Nonostante la fase di Alpha, i paesaggi mostrati sono carini.

Ho potuto provare per qualche ora questa versione migliorata con grafica rifatta e ripensata e, si spera, con tutti i problemi della versione originale corretti. Il cambio più palese fra versione originale e questa sta innanzitutto nella grafic,a che è passata dall’avere un aspetto voxel a cubotti ad uno più improntato alla classica grafica super deformed giapponese, con un numero di poligoni molto bassi à la Final Fantasy VII. Dal punto di vista del gioco vero e proprio, le ispirazioni sono molto chiare, su tutte l'ultimo, grande, fantastico capitolo di Zelda, ovvero Breath of the Wild, da cui riprende, o vorrebbe riprendere, la totale libertà di movimento ed esplorazione. Ovviamente, un’impresa di questo tipo non è affatto semplice ed è necessaria una grande perizia nel world design, per guidare il giocatore attraverso un mondo del tutto sconosciuto. Infatti, qui gli sviluppatori cercano di utilizzare vari accorgimenti presi pari pari dall’ultimo Zelda, ad esempio il ricorso alle stesse colonne di luce per indicare punti lontani di quest e compagnia cantante, per guidare il giocatore attraverso la mappa senza dargli troppe indicazioni. Ma allo stesso tempo, non riescono a fare a meno di utilizzare anche una minimappa, che al momento non funziona neanche tanto bene.

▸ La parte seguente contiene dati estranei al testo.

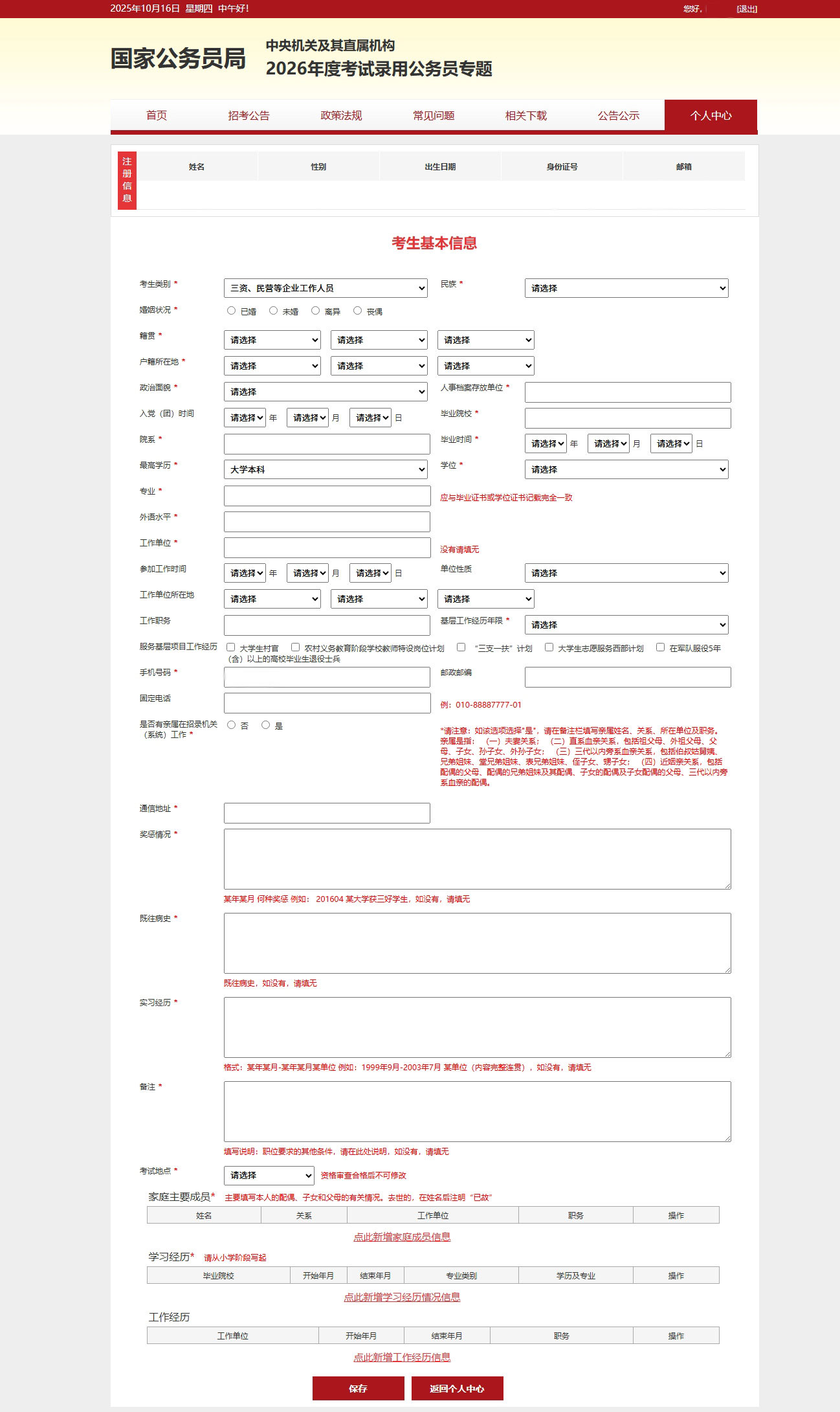Switch to the 个人中心 tab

Per quel che riguarda il combattimento, il tutto è a oggi molto ma molto semplice: è possibile attaccare, effettuare attacchi in salto ed equipaggiare diversi tipi di armi, scudi ed armature aggiornabili attraverso un menù di equipaggiamento che ricorda abbastanza quello di Breath of the Wild. O vorrebbe farlo, almeno. 

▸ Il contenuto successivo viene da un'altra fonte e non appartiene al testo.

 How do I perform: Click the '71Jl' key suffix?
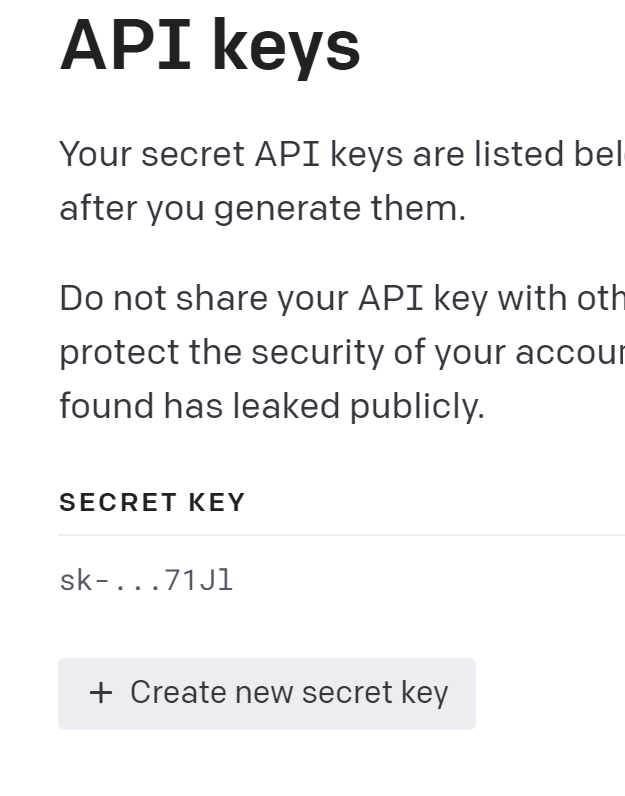point(199,581)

Stesso gioco ma qualche versione Alpha fa.

L'area di gioco in questa versione è molto, molto limitata, così come le varie quest, che mi hanno impegnato per non più di un'oretta. Davvero troppo poco per poter dire più di così. La quantità e la qualità di gameplay che al momento è disponibile è estremamente limitata e quindi è difficile anche solo capire quali saranno i cicli principali del gioco. Però devo ammettere che, nonostante le gravi lacune strutturali, Eternal Edge + ha un certo fascino, un po' perché nessuno ha provato anche solo lontanamente a replicare in un titolo indie l’approccio totalmente open world dell’ultimo Zelda, operazione per nulla facile. È bello sapere che qualcuno ci sta provando. Resto a guardare l’evoluzione del gioco e faccio un grandissimo in bocca al lupo agli sviluppatori, perché ne avranno bisogno.